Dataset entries
════════════════════

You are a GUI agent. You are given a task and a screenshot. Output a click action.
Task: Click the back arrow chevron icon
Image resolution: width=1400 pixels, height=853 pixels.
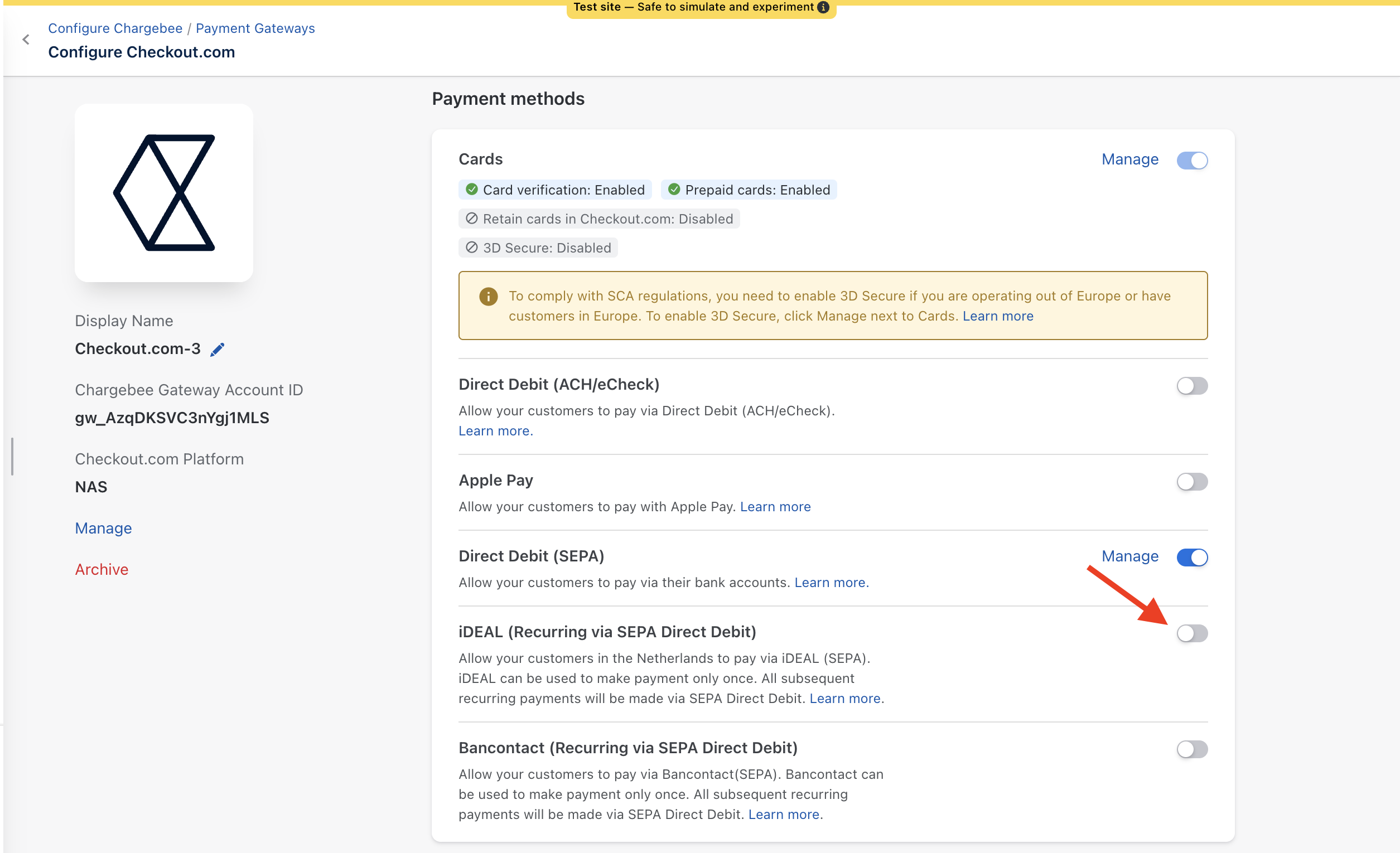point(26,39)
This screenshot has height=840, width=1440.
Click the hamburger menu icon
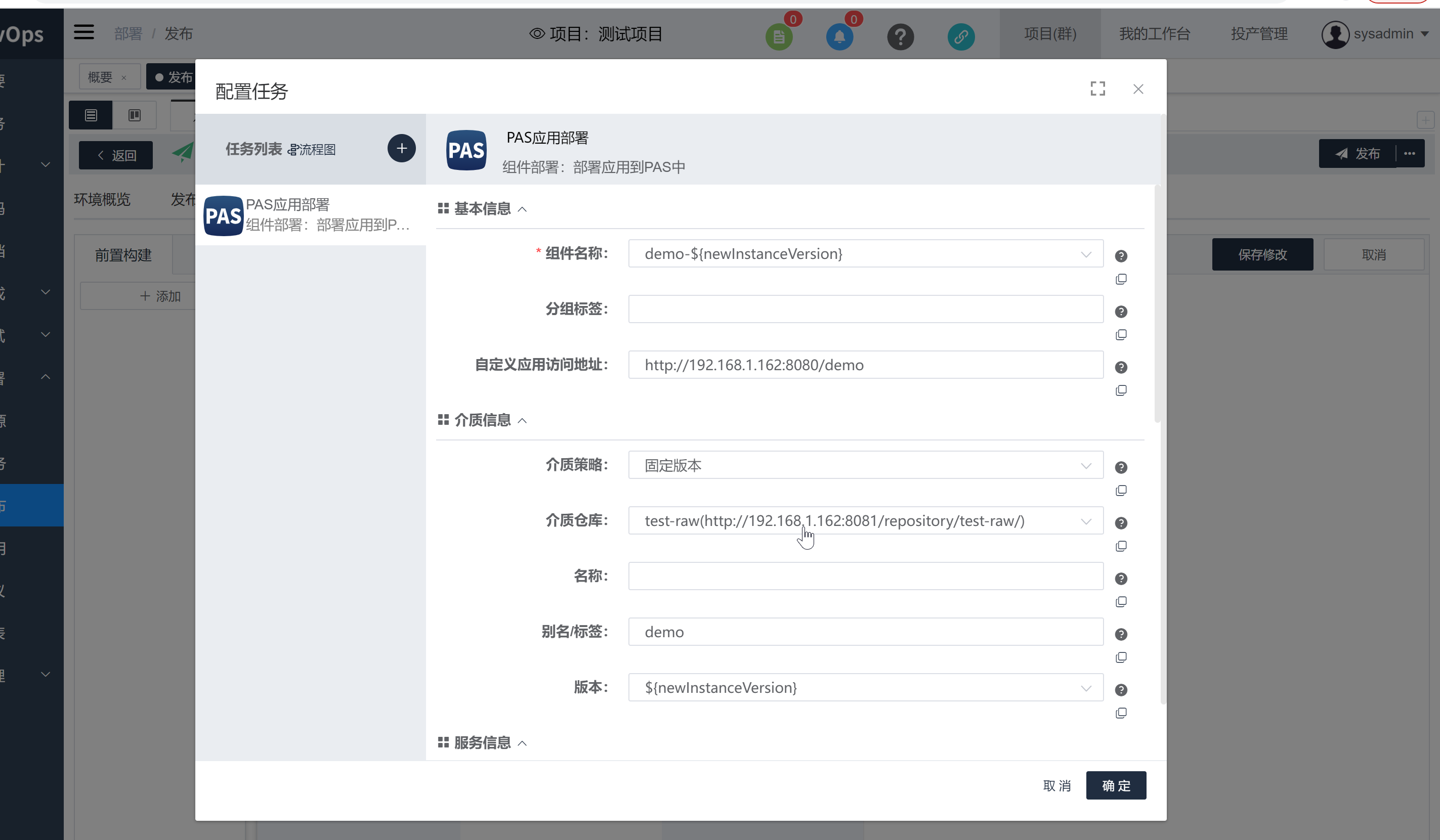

════════════════════

## TASK DETAILS
Each line above that holds the string "icon" should be copied and shown.

## ANSWER TO THIS TASK
Task: Click the back arrow chevron icon
Click the hamburger menu icon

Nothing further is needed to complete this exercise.